En el icono, vemos que Cristo Resucitado sigue llevando las llagas de su Pasión en la cruz (el signo de los clavos y del costado abierto por la lanza), pero ahora de sus llagas resplandece la luz dorada de su victoria sobre la tiniebla del pecado. Son el sello del amor entregado hasta el final según lo testimonia también el rojo de la cruz marcada dentro de la aureola dorada del Señor. La mano izquierda del Señor descansa sobre su pecho y a la vez indica hacia el Corazón abierto, para introducirnos en el misterio de su amor por el Padre y por los hombres.

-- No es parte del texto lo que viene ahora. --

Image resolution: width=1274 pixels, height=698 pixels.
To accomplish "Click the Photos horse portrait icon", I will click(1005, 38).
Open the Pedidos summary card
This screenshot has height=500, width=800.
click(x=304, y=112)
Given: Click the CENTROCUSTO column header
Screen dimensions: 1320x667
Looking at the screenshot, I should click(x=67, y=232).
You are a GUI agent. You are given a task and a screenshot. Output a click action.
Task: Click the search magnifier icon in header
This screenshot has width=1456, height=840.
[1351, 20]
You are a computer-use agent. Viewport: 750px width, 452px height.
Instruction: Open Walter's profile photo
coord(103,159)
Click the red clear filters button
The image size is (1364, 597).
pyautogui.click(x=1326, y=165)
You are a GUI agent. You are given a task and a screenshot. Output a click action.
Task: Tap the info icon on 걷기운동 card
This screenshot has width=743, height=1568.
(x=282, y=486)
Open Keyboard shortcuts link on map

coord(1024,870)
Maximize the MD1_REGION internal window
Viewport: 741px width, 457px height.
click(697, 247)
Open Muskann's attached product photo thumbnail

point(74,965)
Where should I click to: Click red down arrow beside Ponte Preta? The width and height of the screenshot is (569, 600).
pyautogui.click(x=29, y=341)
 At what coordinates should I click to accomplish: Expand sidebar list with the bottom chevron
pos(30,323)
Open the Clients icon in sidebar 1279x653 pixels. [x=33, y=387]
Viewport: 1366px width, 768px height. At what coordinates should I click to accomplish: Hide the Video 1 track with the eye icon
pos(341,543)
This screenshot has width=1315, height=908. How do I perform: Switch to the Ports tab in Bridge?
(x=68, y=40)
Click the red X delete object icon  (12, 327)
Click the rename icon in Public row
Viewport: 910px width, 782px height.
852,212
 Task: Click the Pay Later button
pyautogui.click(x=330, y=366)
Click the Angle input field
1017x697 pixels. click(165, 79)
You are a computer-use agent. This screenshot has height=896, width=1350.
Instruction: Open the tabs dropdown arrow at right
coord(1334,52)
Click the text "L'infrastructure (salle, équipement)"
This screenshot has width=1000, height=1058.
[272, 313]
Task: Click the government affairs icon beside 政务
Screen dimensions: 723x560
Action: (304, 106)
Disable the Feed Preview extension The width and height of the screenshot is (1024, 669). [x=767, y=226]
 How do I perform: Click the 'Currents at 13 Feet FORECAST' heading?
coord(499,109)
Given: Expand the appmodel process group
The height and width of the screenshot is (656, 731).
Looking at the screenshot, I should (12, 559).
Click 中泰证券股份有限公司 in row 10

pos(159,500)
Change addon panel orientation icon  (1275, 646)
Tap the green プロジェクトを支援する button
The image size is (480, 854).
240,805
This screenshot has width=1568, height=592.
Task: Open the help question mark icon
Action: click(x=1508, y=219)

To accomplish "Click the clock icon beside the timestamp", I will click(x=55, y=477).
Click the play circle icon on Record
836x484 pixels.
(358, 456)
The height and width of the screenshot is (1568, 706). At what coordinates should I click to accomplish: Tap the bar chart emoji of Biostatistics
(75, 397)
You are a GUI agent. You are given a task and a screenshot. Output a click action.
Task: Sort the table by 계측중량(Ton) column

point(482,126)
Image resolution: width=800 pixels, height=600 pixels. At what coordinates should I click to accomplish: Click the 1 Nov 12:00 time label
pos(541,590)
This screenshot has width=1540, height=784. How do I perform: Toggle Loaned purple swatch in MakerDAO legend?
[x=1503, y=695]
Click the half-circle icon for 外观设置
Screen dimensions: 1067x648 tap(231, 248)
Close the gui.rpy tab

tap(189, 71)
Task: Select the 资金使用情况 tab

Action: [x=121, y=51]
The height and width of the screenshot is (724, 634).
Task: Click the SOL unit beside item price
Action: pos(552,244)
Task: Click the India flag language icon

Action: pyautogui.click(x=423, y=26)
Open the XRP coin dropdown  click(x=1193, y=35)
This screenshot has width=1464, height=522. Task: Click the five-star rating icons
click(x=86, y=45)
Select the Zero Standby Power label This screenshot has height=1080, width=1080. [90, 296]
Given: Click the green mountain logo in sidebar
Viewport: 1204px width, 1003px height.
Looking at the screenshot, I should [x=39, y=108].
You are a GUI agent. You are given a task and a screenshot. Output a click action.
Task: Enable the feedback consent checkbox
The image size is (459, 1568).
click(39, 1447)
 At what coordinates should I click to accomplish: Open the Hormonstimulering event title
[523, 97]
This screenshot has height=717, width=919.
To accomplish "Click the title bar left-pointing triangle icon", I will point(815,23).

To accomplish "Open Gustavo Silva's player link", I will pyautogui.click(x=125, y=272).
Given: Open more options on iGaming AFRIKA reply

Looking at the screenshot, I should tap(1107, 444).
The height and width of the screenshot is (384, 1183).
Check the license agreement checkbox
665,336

El rostro luminoso del Señor acoge con su mirada a todos los hombres necesitados de su misericordia, llamando a cada uno a unirse a su Pasión para la redención de los hombres.

Los rayos simbolizan el agua y la sangre que brotaron de su costado. Son signos del don del Espíritu Santo; del Bautismo y la Eucaristía; de la fuente de la Misericordia de Dios que sigue llegando hasta nosotros en la Iglesia.

Agradecemos profundamente al Hno. IoanPatriciu Gotia que aceptara nuestra petición y que la haya realizado con un profundo sentido fe. Pedimos a María, Madre de la Misericordia, que este icono de la Misericordia Divina ayude a los alejados a acercarse a Cristo, a los tibios a enfervorizarse y a todos los cristianos a vivir la plenitud de la Vida en Cristo. ¡Porque es eterna su Misericordia!

Apostolado de la Misericordia Divina

(Algunas de las ideas aquí expresadas están tomadas del Rev. Dr. Ignacio Rózycki, Ponencia “El creyente ante la Misericordia Divina”, Cracovia, 19-20 febrero 1981.)

One Response to “Icono de la Divina Misericordia

  1. La paz esté con vosotros.

    Vosotros ¿poseen este icono impreso? Quisiera ponerlo en la parroquia.

    Desde ya, grato por vuestra atención.